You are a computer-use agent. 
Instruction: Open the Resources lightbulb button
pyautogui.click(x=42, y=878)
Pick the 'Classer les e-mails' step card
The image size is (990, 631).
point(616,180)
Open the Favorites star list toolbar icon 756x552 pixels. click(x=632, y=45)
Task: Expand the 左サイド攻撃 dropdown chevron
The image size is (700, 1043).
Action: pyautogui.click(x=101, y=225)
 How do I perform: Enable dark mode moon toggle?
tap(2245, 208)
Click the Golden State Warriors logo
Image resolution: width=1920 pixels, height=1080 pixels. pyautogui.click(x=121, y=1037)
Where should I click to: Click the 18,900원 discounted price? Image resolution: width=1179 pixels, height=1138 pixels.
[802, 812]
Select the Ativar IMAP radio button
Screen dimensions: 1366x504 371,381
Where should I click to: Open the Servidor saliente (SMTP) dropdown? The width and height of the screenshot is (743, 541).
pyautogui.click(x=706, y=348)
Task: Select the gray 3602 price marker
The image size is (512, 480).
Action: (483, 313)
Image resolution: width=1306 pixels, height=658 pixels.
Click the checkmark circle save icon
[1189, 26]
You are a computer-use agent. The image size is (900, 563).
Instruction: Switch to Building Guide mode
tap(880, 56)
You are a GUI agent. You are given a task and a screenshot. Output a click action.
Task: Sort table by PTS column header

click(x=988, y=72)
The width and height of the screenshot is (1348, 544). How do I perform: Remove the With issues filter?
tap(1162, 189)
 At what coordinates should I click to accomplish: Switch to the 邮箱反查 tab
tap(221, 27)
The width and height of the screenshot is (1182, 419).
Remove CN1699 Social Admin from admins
━━━━━━━━━━━━━━━━━━━━
[REQUIRED TASK]
Rewrite all of the records above as a JSON list of strings, one string for each line, leaving out blank lines.

[FULL ANSWER]
[
  "You are a computer-use agent. ",
  "Instruction: Open the Resources lightbulb button",
  "pyautogui.click(x=42, y=878)",
  "Pick the 'Classer les e-mails' step card",
  "The image size is (990, 631).",
  "point(616,180)",
  "Open the Favorites star list toolbar icon 756x552 pixels. click(x=632, y=45)",
  "Task: Expand the 左サイド攻撃 dropdown chevron",
  "The image size is (700, 1043).",
  "Action: pyautogui.click(x=101, y=225)",
  " How do I perform: Enable dark mode moon toggle?",
  "tap(2245, 208)",
  "Click the Golden State Warriors logo",
  "Image resolution: width=1920 pixels, height=1080 pixels. pyautogui.click(x=121, y=1037)",
  "Where should I click to: Click the 18,900원 discounted price? Image resolution: width=1179 pixels, height=1138 pixels.",
  "[802, 812]",
  "Select the Ativar IMAP radio button",
  "Screen dimensions: 1366x504 371,381",
  "Where should I click to: Open the Servidor saliente (SMTP) dropdown? The width and height of the screenshot is (743, 541).",
  "pyautogui.click(x=706, y=348)",
  "Task: Select the gray 3602 price marker",
  "The image size is (512, 480).",
  "Action: (483, 313)",
  "Image resolution: width=1306 pixels, height=658 pixels.",
  "Click the checkmark circle save icon",
  "[1189, 26]",
  "You are a computer-use agent. The image size is (900, 563).",
  "Instruction: Switch to Building Guide mode",
  "tap(880, 56)",
  "You are a GUI agent. You are given a task and a screenshot. Output a click action.",
  "Task: Sort table by PTS column header",
  "click(x=988, y=72)",
  "The width and height of the screenshot is (1348, 544). How do I perform: Remove the With issues filter?",
  "tap(1162, 189)",
  " At what coordinates should I click to accomplish: Switch to the 邮箱反查 tab",
  "tap(221, 27)",
  "The width and height of the screenshot is (1182, 419).",
  "Remove CN1699 Social Admin from admins"
]